Northrop Grumman broke ground Monday on a 25,00-square-foot facility specializing in cargo bound for space, the latest expansion to Maryland's slowly growing space industry.

The $20 million center near Baltimore-Washington International Thurgood Marshall Airport will be used to create and test space payloads and will feature a three-story, 6,000-square-foot clean room, a climate-controlled, air-locked facility where sensitive equipment can be made free of contaminants. That clean room will be the largest on the company's 129-acre campus in Anne Arundel County.


Northrop Grumman's multibillion-dollar contracts with the U.S. government are "crucial" to national security and represent an opportunity for growth, said Sen.
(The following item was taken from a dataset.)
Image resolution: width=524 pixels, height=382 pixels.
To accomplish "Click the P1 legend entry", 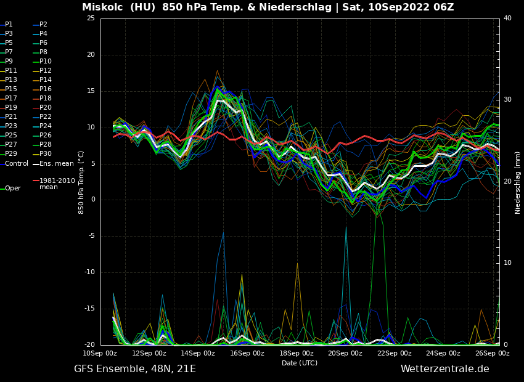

Ben Cardin, who attended the groundbreaking.

Maryland companies have secured $7.3 billion in federal contracts, and the aerospace and defense field generates $35 billion in economic activity each year, according to the Department of Business and Economic Development.


Northrop Grumman's Maryland Space Assembly and Test facility "will lead to future growth in the space domain," Cardin said. "This region is critical to leading the world in success today."

The building will employ 150 people through construction. Once complete, it will house 80 engineers and technicians, though up to 60 percent of the jobs will be filled by existing Northrop Grumman employees.

In other recent industry developments, Caroll County-based Land Sea Air Manufacturing purchased the 90,000-square-foot former Knorr Brake facility for $3.5 million. The growing aerospace manufacturer is expected to add up to 50 employees this year, from a staff of 16, according to DBED.

And Lockheed Martin moved a 78-employee operation last year from Pennsylvania to Middle River.

"The space industry in the United States has grown," said Gloria Flach, Northrop Grumman corporate vice president. "As a result, we need to extend and expand our space industry's capabilities."

Northrop Grumman officials said the facility could lead to collaborations with NASA's Goddard Space Flight Center in Greenbelt and its Wallops Island facility in Virginia.

Space payload systems include GPS devices that guide the flight of rockets, cameras capable of mapping the galaxy and capsules designed to protect astronauts from the vacuum of space.

Northrop Grumman officials declined to specify what kinds of payload systems will be produced at the new facility, saying the technological landscape for space products constantly shifts.


Scott Lee, Northrop Grumman's vice president of space systems, said federal officials have expressed a growing interest in making payloads more efficient for less money. At the company's Arundel campus, space payload production used to be divided between buildings throughout the campus, which led to a more expensive product.

"We're involved in this to increase affordability, and that comes by smaller electronic parts that let you do more and more," Lee said.

Northrop Grumman has come a long way from the Apollo 11 lunar camera that broadcast humanity's first steps on the moon, said Rep. C.A. Dutch Ruppersberger, who also attended the groundbreaking. He said the U.S. government "needs to make space a priority."

"The U.S. has always been a leader in space and space technology, and it's because of companies like Northrop Grumman that we maintain that position," he said.

Federal contractors are still feeling the effects of the uncertainty created by last year's government shutdown and the federal sequester.

The cuts and the possibility of future ones have hurt many Maryland companies reliant on government contracts, and government funding for space programs, including research and product development, has been reduced.


Future federal budget cuts ought not come at the expense of space-related contracts, Lee said.

"There are areas where the nation is cutting back, but this can't be one of them," Lee said.